図1を参照して、電源システム1は、電池ストリングStと、制御装置100とを含む。制御装置100はコンピュータであってよく、たとえばプロセッサと記憶装置と通信I/F(インターフェース)とを備える。記憶装置には、たとえば、プロセッサによって実行されるプログラム、及びプログラムで使用される情報(たとえば、マップ、数式、及び各種パラメータ)が記憶されている。
【0024】
電池ストリングStは、複数の電池回路モジュールM(M0~Mn:nは0を含む正の整数)を備える。電池ストリングStに含まれる電池回路モジュールMの数は任意であり、5~50個であってもよいし、100個以上であってもよい。
【0025】
電池回路モジュールMはそれぞれ、電力回路SUBと、カートリッジCgとを含む。カートリッジCgは、電池Bと、監視ユニットBSとを含む。電力回路SUBと電池Bとがそれぞれ接続されることによって、電池Bを含む電池回路モジュールMが形成されている。駆動回路SUは、電池回路モジュールMに含まれるスイッチング素子(後述するSW11及びSW12)を駆動するように構成される。電池Bは、ニッケル水素二次電池、あるいは、リチウムイオン二次電池であってよく、電動車両で使用された二次電池を直列に接続することにより、電池Bを製造してよい。
【0026】
図1に示すように、電池回路モジュールMは、電力回路SUBと、カートリッジCgと、遮断器RB1及びRB2(以下、区別しない場合は「遮断器RB」と称する)とを含む。電力回路SUBとカートリッジCgとは、遮断器RB1及びRB2を介して、互いに接続されている。遮断機RBは、制御装置100からの指令によって、電力回路SUBとカートリッジCgとの接続状態(導通/遮断)を切り替える。遮断器RBは、ユーザが手動でON/OFFできるように構成されてもよく、この構成によって、カートリッジCgが、電力回路SUBに対して着脱可能にされている。
【0027】
カートリッジCgにおいて、監視ユニットBSは、電池Bの状態(たとえば、電圧、電流、及び温度)を検出して、検出結果を制御装置100へ出力するように構成される。
【0028】
電池ストリングStに含まれる電池回路モジュールMは、共通の電線PLによって接続されている。電線PLは、各電池回路モジュールMの出力端子OT1及びOT2を含む。電池回路モジュールMの出力端子OT2が、当該電池回路モジュールMに隣接する電池回路モジュールMの出力端子OT1と接続されることによって、電池ストリングStに含まれる電池回路モジュールM同士が接続されている。
【0029】
電力回路SUBは、第1スイッチング素子11(以下、「SW11」と称する)と、第2スイッチング素子12(以下、「SW12」と称する)と、第1ダイオード13と、第2ダイオード14と、チョークコイル15と、コンデンサ16と、出力端子OT1及びOT2とを備える。SW11及びSW12の各々は、駆動回路SUによって駆動される。この実施の形態に係るSW11、SW12は、それぞれ本開示に係る「第1スイッチ」、「第2スイッチ」の一例に相当する。

========================================

§ **課題一覧**:
- 1) 電源システムの説明について、次の問いに答えよ。
(a) 電池ストリングStに含まれる電池回路モジュールMの数として、どのような個数が挙げられているか。
(b) 監視ユニットBSが検出する電池Bの状態として、何が例示されているか。
(c) SW11とSW12は、それぞれ本開示に係る何の一例に相当するとされているか。
- 2) 電源システムの説明を、最後の文の後から続けて書け。
この後の資料は、電源システムの説明とは別の出典から取ったものである。

§ **提供資料**:
========================================

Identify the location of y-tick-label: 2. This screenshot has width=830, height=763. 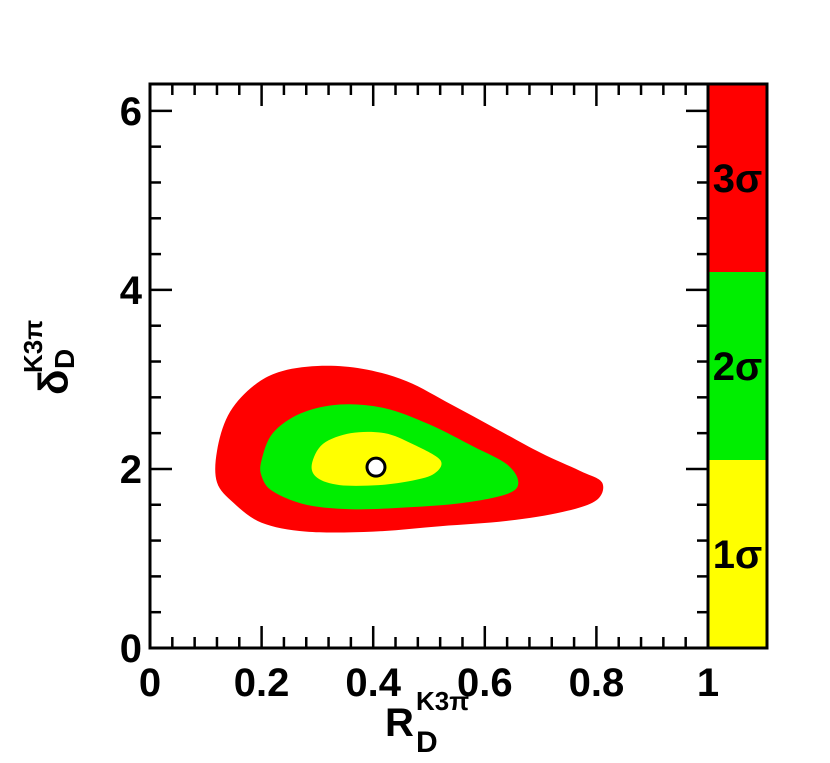
(131, 470).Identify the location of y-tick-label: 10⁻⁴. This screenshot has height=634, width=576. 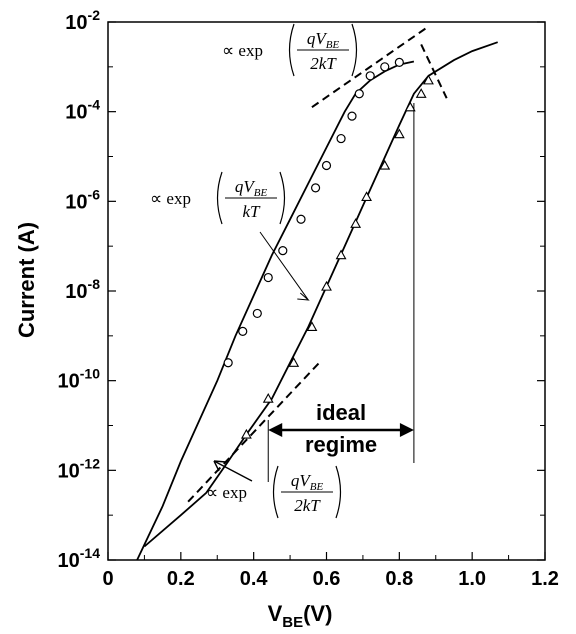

========================================

§ **演習の解答**:
- 1)
(a) 数は任意であり、5~50個であってもよいし、100個以上であってもよいとされている。
(b) 電圧、電流、及び温度が例示されている。
(c) SW11は「第1スイッチ」、SW12は「第2スイッチ」の一例に相当する。

- 2)
【0030】
電力回路SUBの出力端子OT1及びOT2間には、SW11と、コンデンサ16と、電池Bとが並列に接続されている。SW11は、電線PL上に位置し、出力端子OT1と出力端子OT2との接続状態(導通/遮断)を切り替えるように構成される。出力端子OT1は電線BL1を介して電池Bの正極に接続されており、出力端子OT2は電線BL2を介して電池Bの負極に接続されている。電線BL1には、SW12及びチョークコイル15がさらに設けられている。電池回路モジュールMにおいては、電池Bと直列に接続されたSW12がON状態(接続状態)であり、かつ、電池Bと並列に接続されたSW11がOFF状態(遮断状態)であるときに、出力端子OT1及びOT2間に電池Bの電圧が印加される。
【0031】
出力端子OT1,OT2と電池Bとの間には、電線BL1及び電線BL2の各々に接続されたコンデンサ16が設けられている。SW11及びSW12の各々は、たとえばFET(電界効果トランジスタ)である。第1ダイオード13、第2ダイオード14は、それぞれSW11、SW12に対して並列に接続されている。なお、SW11及びSW12の各々は、FETに限られず、FET以外のスイッチング素子であってもよい。
【0032】
制御装置100は、ゲート信号を生成する。駆動回路SU(SU0~SUn:nは0を含む正の整数)は、電池回路モジュールM(M0~Mn)ごとに設けられており、ゲート信号に従ってSW11及びSW12を駆動するGD(ゲートドライバ)81と、ゲート信号を遅延させる遅延回路82とを含む。電池回路モジュールMに含まれるSW11及びSW12の各々は、ゲート信号に従ってON/OFF制御される。
【0033】
図2は、ゲート信号によって制御される電池回路モジュールMの動作の説明する図である。
図2(A)は、電池回路モジュールMの動作の一例を示すタイムチャートであり、本実施の形態では、SW11及びSW12を駆動するためのゲート信号として、矩形波信号を採用する。
図2(A)中に示されるゲート信号の「Low」、「High」は、それぞれゲート信号(矩形波信号)のLレベル、Hレベルを意味する。また、「出力電圧」は、出力端子OT1及びOT2間に出力される電圧を意味する。電池回路モジュールMの初期状態では、駆動回路SUにゲート信号が入力されず(ゲート信号=Lレベル)、SW11、SW12がそれぞれON状態、OFF状態になっている。SW11及びSW12は、ゲート信号の立ち上がり/立ち下がりに応じて状態(ON/OFF)が切り替わる。制御装置100は、ゲート信号を用いてPWM制御を行なう。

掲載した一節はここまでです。